Letting go of alcohol in my early recovery felt truly impossible. I thought we were inseparable, no other life even remotely possible. Early on, my relentless, unquenchable thirst for alcohol remained as the last remnants of alcohol drained from my body. My habitual, unforgiving chase after alcohol left me feeling unworthy and incapable of ever finding recovery from it. Tight-fisted, I clutched this new-found life with a ferocity which only made it seem more unachievable
After all, drinking was all I had known... for decades.
Early Recovery was a tightrope. Feeling unsafe, if I looked down, surely I would fall. 
But Recovery is not a tightrope... It's a bridge, a wide bridge, which leads to many paths and a new life for those who finally find and walk it. 

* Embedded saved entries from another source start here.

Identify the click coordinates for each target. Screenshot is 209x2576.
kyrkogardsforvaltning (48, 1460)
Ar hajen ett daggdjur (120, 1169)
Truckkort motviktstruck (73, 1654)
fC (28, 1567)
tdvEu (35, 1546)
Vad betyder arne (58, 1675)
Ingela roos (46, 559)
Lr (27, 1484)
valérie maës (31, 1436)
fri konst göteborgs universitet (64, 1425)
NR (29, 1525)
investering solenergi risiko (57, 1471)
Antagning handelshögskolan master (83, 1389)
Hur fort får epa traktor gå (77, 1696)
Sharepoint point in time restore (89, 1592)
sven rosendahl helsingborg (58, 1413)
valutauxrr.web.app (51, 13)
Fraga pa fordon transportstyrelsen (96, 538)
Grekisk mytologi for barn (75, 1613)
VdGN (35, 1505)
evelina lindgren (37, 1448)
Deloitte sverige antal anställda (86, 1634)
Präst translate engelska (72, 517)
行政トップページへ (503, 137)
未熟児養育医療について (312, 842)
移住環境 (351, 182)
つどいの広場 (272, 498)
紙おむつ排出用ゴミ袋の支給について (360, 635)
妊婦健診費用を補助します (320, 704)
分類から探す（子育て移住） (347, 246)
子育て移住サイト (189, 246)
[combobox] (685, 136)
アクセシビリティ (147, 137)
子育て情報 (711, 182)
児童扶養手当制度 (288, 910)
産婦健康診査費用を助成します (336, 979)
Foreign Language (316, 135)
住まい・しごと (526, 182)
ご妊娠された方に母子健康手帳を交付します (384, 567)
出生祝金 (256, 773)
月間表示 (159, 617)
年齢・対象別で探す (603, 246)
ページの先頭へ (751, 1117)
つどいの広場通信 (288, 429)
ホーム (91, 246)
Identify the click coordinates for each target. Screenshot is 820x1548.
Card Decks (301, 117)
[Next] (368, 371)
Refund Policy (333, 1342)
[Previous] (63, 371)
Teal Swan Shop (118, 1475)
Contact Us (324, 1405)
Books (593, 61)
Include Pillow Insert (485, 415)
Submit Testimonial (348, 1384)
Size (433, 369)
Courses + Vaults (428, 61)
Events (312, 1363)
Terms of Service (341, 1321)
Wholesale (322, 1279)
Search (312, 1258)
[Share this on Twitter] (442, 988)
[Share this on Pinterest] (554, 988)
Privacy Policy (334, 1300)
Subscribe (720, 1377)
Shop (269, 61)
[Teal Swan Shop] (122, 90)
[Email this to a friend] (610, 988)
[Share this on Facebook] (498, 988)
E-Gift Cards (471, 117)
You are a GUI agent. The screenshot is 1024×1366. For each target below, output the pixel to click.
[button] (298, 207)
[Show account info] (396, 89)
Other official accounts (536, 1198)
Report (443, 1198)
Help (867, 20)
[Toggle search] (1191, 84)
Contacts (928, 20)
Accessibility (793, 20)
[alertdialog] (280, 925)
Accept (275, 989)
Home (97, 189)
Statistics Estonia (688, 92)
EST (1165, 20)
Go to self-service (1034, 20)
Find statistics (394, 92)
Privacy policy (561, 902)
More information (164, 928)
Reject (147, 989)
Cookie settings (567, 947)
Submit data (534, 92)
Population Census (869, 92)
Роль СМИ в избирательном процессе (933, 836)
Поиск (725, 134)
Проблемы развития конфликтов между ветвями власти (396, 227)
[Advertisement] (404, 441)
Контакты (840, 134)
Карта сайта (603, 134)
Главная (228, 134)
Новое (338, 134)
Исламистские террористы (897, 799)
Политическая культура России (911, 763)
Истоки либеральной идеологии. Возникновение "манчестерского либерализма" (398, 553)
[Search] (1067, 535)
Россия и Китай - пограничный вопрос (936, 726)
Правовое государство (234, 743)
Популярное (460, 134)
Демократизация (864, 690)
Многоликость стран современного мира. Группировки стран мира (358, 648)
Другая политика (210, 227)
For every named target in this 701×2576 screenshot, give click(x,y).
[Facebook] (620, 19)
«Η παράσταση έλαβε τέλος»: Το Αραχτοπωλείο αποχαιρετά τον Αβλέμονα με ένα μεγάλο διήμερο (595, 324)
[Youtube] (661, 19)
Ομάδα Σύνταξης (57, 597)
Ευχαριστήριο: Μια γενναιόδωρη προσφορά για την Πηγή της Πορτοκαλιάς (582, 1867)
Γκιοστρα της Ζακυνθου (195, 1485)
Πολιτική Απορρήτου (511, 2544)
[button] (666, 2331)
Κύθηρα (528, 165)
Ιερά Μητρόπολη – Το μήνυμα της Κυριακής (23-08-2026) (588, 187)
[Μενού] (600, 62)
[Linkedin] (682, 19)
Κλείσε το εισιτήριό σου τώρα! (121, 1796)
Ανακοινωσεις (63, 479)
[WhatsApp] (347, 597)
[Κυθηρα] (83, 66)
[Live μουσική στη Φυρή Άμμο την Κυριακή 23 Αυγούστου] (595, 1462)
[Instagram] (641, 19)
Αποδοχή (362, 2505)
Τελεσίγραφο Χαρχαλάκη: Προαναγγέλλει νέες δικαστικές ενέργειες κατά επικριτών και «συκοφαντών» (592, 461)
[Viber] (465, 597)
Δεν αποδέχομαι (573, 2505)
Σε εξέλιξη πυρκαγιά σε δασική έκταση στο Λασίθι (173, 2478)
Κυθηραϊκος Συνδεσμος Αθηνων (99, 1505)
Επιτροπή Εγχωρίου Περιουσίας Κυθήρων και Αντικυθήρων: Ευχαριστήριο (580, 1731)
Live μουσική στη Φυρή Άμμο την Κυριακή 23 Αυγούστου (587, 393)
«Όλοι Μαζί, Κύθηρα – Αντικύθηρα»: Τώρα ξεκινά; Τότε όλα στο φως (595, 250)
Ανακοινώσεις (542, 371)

To chase after sobriety felt too close to the chase for the next drink for me. Doing push-ups for the next drink. A drunk without the drink, an unquenchable thirst which seemed only another endless drink could fill. I was used to that chase, but Recovery is not a chase at all. I would need different muscles somehow. Recovery felt like it should become an embodiment, not something to possess, like a cheap half-gallon of vodka. I would somehow enfold it as it enfolded me. Gently. Sobriety, "a loose-fitting garment." 
I would have to move away from the idea that sobriety was some form of punishment. Slow down. So close to death, then suddenly sober. How awkwardly I chased the desire to live without alcohol. Alcohol had been ruthlessly, mercilessly killing me. And now this, Sobriety. I didn't know what it was. Recovery was beyond my 30 years of experience drinking daily, another world in which, surely, I would never fit.
Each sober breath became a new experience, different, so different from the numbness each drink presented me. Learning to breathe became a way of letting go, completely, of my last drink, of every drink. The bridge is wide, the path, an expansive highway. Still lost, it was not so much that I found recovery as that recovery found me.
The realization that I was truly sober, truly living in recovery took around five years. That's the unvarnished truth. My teeth were no longer clenching. Nor my fists. A subtle shift, loosening, unloosening. Recovery found me.
Letting go, that hackneyed "Go with the flow," finally meant something. My brain changed with time in thousands of different and subtle ways and the broken pieces became whole, a container which could hold me, complete, no glass in hand.
The edges of a rainbow dissipate into thin air. In that space I found recovery and myself, a letting go that was becoming whole.
No drink ever took me into that thin, full air. Never.
I did not drink today.
This is a very, very, very good day. 
Letting go to receive this gift. 
Sober. Living in Recovery. 
Life... so much more than another drink could ever fill.

"Nothing matters more than that we remain sober because when we remain sober everything matters more."